**Short task:**
Arrange every line of the items below as a numbered list, leaving out any blank lines.

Stored dataset items:
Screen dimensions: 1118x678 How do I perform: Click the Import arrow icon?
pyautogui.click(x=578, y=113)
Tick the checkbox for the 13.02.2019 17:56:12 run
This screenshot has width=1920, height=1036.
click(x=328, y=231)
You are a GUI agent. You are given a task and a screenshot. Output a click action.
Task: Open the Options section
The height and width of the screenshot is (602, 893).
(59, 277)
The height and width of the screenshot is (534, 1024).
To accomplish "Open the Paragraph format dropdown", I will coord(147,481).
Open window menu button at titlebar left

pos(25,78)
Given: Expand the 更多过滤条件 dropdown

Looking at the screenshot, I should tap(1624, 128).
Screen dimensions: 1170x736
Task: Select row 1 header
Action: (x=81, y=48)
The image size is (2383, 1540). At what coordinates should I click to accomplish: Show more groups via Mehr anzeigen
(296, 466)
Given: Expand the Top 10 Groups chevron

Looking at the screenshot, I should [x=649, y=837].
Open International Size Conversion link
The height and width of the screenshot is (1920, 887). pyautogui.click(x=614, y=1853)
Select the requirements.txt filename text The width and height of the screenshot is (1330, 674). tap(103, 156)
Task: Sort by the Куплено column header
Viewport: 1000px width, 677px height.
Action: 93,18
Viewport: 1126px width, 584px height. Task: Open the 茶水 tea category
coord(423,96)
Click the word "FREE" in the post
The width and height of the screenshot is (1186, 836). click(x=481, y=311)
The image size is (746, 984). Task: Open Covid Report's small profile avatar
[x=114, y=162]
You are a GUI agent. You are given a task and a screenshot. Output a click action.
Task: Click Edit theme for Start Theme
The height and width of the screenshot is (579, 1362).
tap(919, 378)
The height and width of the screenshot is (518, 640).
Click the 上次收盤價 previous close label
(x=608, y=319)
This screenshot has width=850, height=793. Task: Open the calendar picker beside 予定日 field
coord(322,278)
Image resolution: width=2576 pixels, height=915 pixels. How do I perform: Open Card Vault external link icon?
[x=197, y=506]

**Full answer:**
1. Screen dimensions: 1118x678 How do I perform: Click the Import arrow icon?
2. pyautogui.click(x=578, y=113)
3. Tick the checkbox for the 13.02.2019 17:56:12 run
4. This screenshot has width=1920, height=1036.
5. click(x=328, y=231)
6. You are a GUI agent. You are given a task and a screenshot. Output a click action.
7. Task: Open the Options section
8. The height and width of the screenshot is (602, 893).
9. (59, 277)
10. The height and width of the screenshot is (534, 1024).
11. To accomplish "Open the Paragraph format dropdown", I will coord(147,481).
12. Open window menu button at titlebar left
13. pos(25,78)
14. Given: Expand the 更多过滤条件 dropdown
15. Looking at the screenshot, I should tap(1624, 128).
16. Screen dimensions: 1170x736
17. Task: Select row 1 header
18. Action: (x=81, y=48)
19. The image size is (2383, 1540). At what coordinates should I click to accomplish: Show more groups via Mehr anzeigen
20. (296, 466)
21. Given: Expand the Top 10 Groups chevron
22. Looking at the screenshot, I should [x=649, y=837].
23. Open International Size Conversion link
24. The height and width of the screenshot is (1920, 887). pyautogui.click(x=614, y=1853)
25. Select the requirements.txt filename text The width and height of the screenshot is (1330, 674). tap(103, 156)
26. Task: Sort by the Куплено column header
27. Viewport: 1000px width, 677px height.
28. Action: 93,18
29. Viewport: 1126px width, 584px height. Task: Open the 茶水 tea category
30. coord(423,96)
31. Click the word "FREE" in the post
32. The width and height of the screenshot is (1186, 836). click(x=481, y=311)
33. The image size is (746, 984). Task: Open Covid Report's small profile avatar
34. [x=114, y=162]
35. You are a GUI agent. You are given a task and a screenshot. Output a click action.
36. Task: Click Edit theme for Start Theme
37. The height and width of the screenshot is (579, 1362).
38. tap(919, 378)
39. The height and width of the screenshot is (518, 640).
40. Click the 上次收盤價 previous close label
41. (x=608, y=319)
42. This screenshot has width=850, height=793. Task: Open the calendar picker beside 予定日 field
43. coord(322,278)
44. Image resolution: width=2576 pixels, height=915 pixels. How do I perform: Open Card Vault external link icon?
45. [x=197, y=506]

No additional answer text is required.